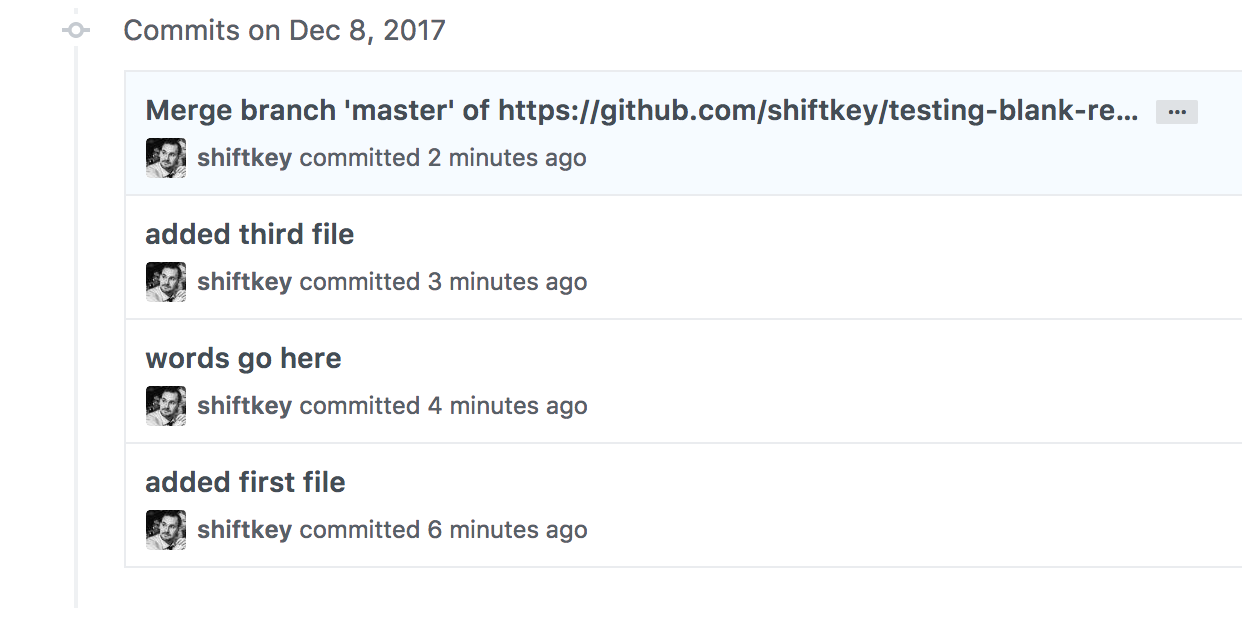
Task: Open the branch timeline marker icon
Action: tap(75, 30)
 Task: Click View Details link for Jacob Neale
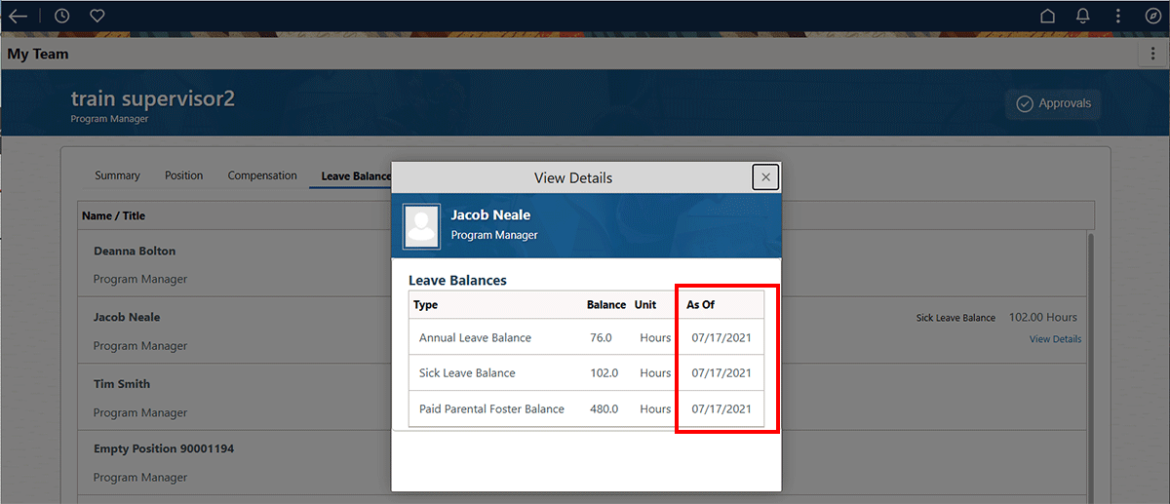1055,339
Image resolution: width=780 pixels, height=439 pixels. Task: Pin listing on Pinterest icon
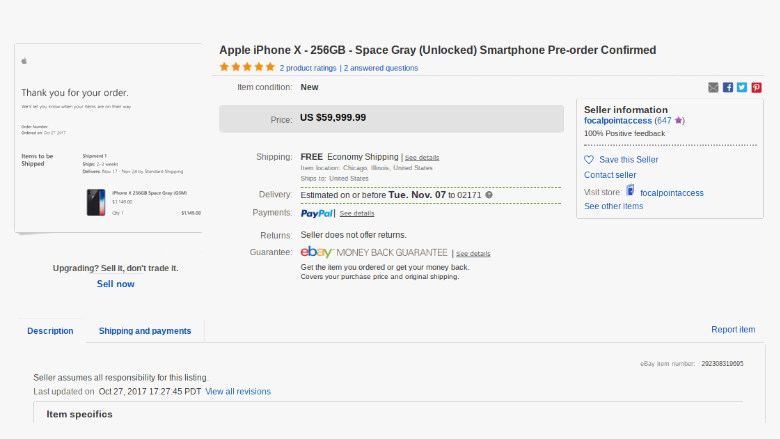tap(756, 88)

_Aim of the exercise_
Locate the line containing "Image resolution: width=780" in the material above, then repeat it and every later line exactly, with no pictures.

_Result of the task_
Image resolution: width=780 pixels, height=439 pixels. Task: Pin listing on Pinterest icon
tap(756, 88)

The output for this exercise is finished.